DETAILED DESCRIPTION OF THE PREFERRED EMBODIMENT
Referring to the drawings. FIG. 1 shows a building structure of the
present invention in a folded condition. The building comprises a
central core generally referred to by the reference 1 which
consists of a central roof structure 2 and a central floor
structure (see FIG. 2). The central roof structure 2 supports side
roofs 4 and side walls 5, while the central floor structure 3
supports side floors 6 and end walls 43 when the building is
folded. The particulars of the attachment of these components is
described in detail hereinafter.
The central core 1 of the building has a structural steel skeleton
illustrated in FIG. 2 which supports the central roof structure 2.
This structural steel skeleton comprises a central roof truss
generally referred to by the reference 8, which is supported by a
pair of tubular steel posts 10 at each end. Each pair of posts 10
is interconnected across the top ends by a angle iron 9 which is
affixed to the ends of the bottom chords 14 of roof truss 8. Posts
10 pass through holes 12 in the central floor structure 3 and are
interconnected under the floor by a angle iron 11 as illustrated in
FIGS. 3A and 3C. Steel angle 11 is slidably confined between floor
joists 16 and short angle irons 17 which are bolted to joist
headers 18, permitting the central roof structure 2 to be raised
and lowered by hydraulic jacks 45, or similar lifting devices (FIG.
3A). The vertical displacement of the central roof section 2
relative to the central floor section 3 plays an important role in
the folding and unfolding of the building as will become
apparent.
FIG. 3A shows beam 11 in its raised position which is the required
position for beam 11 during folding and unfolding of the building.
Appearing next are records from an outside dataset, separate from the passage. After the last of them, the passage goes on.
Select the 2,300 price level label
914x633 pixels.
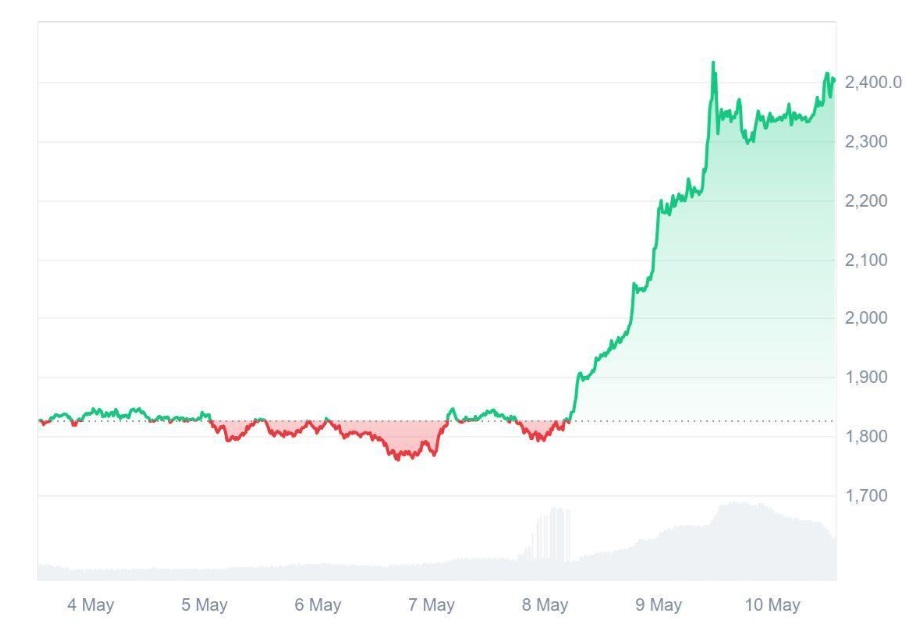866,142
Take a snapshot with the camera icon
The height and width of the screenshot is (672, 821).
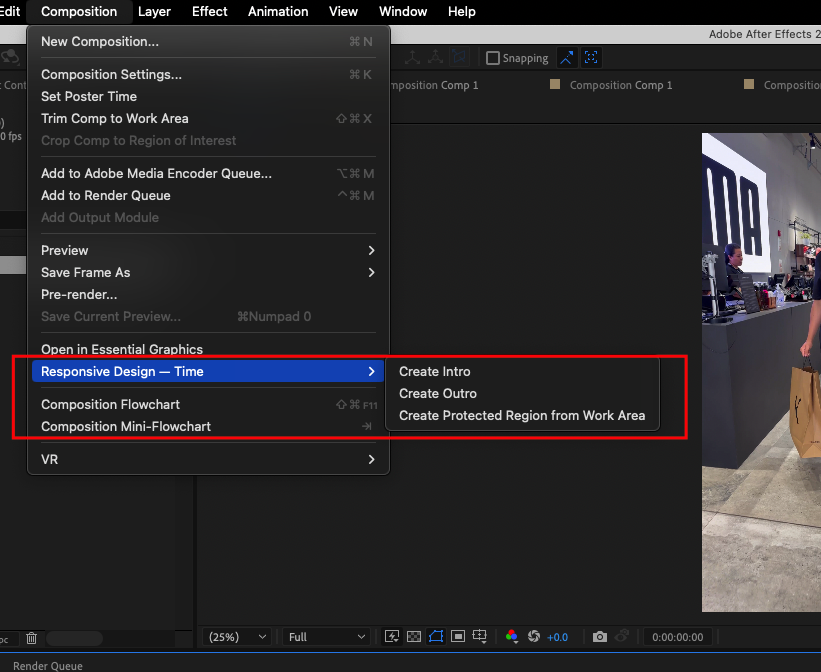[599, 636]
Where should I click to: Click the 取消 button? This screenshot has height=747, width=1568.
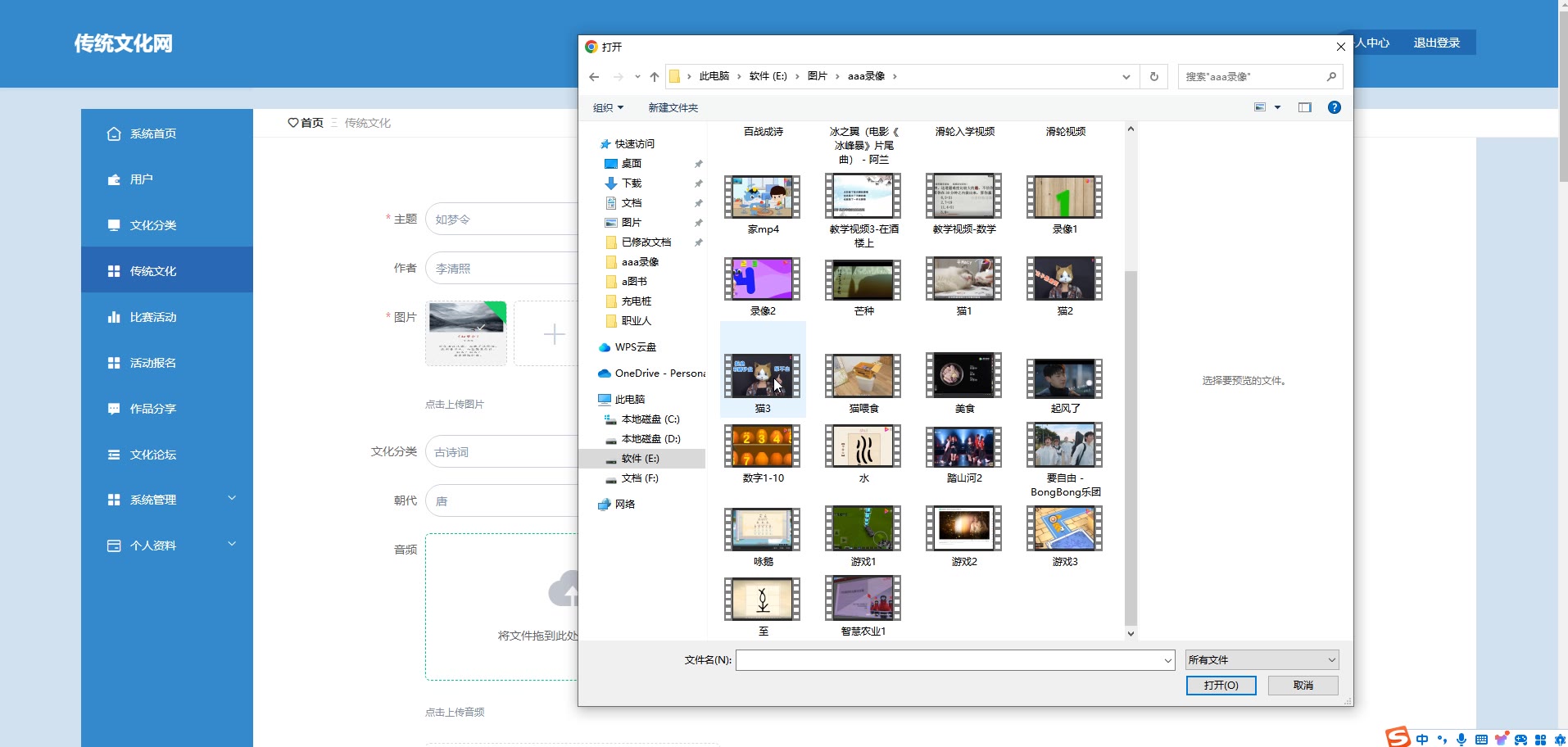pyautogui.click(x=1303, y=686)
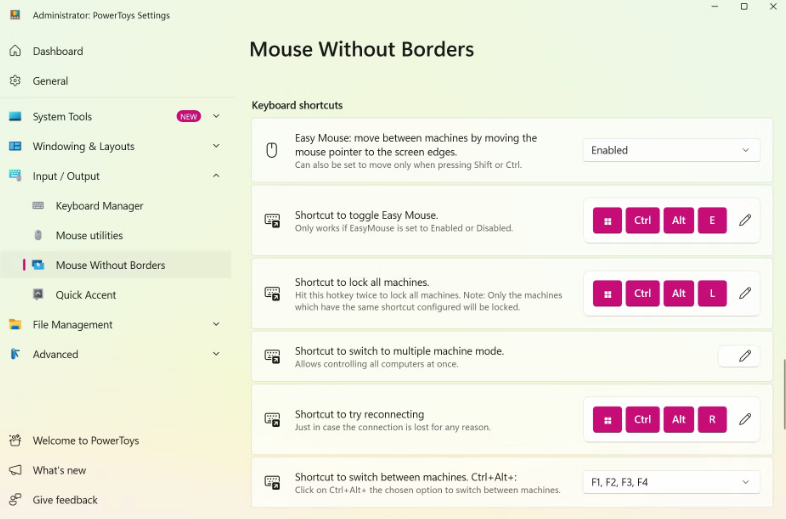Edit the toggle Easy Mouse shortcut

coord(745,220)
Beam 11 is locked in the raised position by wooden blocks 19 and
lag bolts 13 which engage floor joists 16 as shown in FIG. 3B. In
FIG. 3C, beam 11 is shown in its lowered position, which is adopted
when the building is in a folded or an unfolded condition. In the
lowered position, beam 11 rests atop angle irons 17 and is affixed
to floor joists 16 by lag bolts 13 (FIG. 3D). Lag bolts 13 lock the
unfolded roof structure in place to assure that the central roof
structure is not lifted by gale force winds.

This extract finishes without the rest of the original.